Salzkorn: Warum in die Ferne schweifen ...

… wenn das Gute liegt so nah. Zugegeben – im Moment fällt es etwas schwer, bei diesen Witterungsverhältnissen, die seit Wochen andauern, das «Gute» zu sehen. Einzig meinen Geranien passt das Wetter. Noch nie hatten sie so viele Blüten und Knöpfe. Alle anderen Pflanzen auf meiner Terrasse leiden.

Und so gebe ich mich gerne Tagträumen hin, die mich an Orte führen, wo weder Dauerregen noch Gewitter und Hagelschauer den Menschen, den Tieren und der Natur das Leben schwer machen. Zugegeben – diese Orte sind weit weg. Orte mit palmengesäumten, weissen Sandstränden, die ein unvergessliches Ferienerlebnis versprechen. Aber – die Idylle trügt. Ein- oder ausreisen wird in einigen Ländern wegen neuer Corona-Mutationen erschwert. Das lässt wohl den einen oder andern Ferientraum platzen. Meinen nicht – ich habe zum Glück UHU-Ferien (ums Huus ume) geplant.

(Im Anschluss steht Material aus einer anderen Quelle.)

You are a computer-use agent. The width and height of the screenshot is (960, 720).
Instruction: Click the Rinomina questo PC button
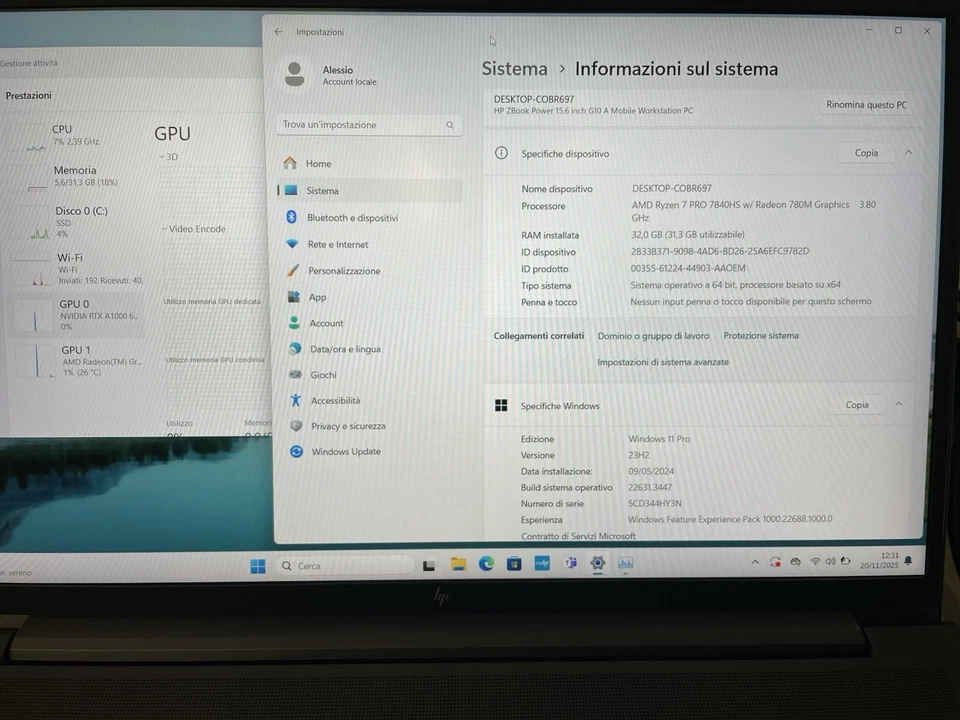866,105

Also doch zurück zu «… wenn das Gute liegt so nah». Es gibt ja nicht nur Aktivitäten im Freien, die gerade während der Ferien zum Geniessen und Verweilen einladen. Nein, man kann auch «inne dure» Attraktives erleben. Man denke nur an die Schlösser Lenzburg, Wildegg oder Hallwyl, die spannende Angebote im Gepäck haben. Oder aber die Museen, die mit Dauer- und Wechselausstellungen für spannende Erlebnisse sorgen. Egal, ob Dorfmuseen, die Burghalde Lenzburg, das Militärmuseum Wildegg, das Sammlungszentrum Egliswil oder das Stapferhaus, um nur einige zu nennen. Wer gerne Runden im «kühlen Nass» dreht, kann dies wunderbar in einem Hallenbad tun. Und wer gerne in andere Welten eintaucht, kommt bei einem Kinobesuch bestimmt auf seine Kosten. Nicht zu vergessen die gemütlichen Spielerunden am heimischen Küchentisch oder das Buch, das darauf wartet, gelesen zu werden. Ganz nach dem Motto: «Warum in die Ferne schweifen, wenn das Gute liegt so nah».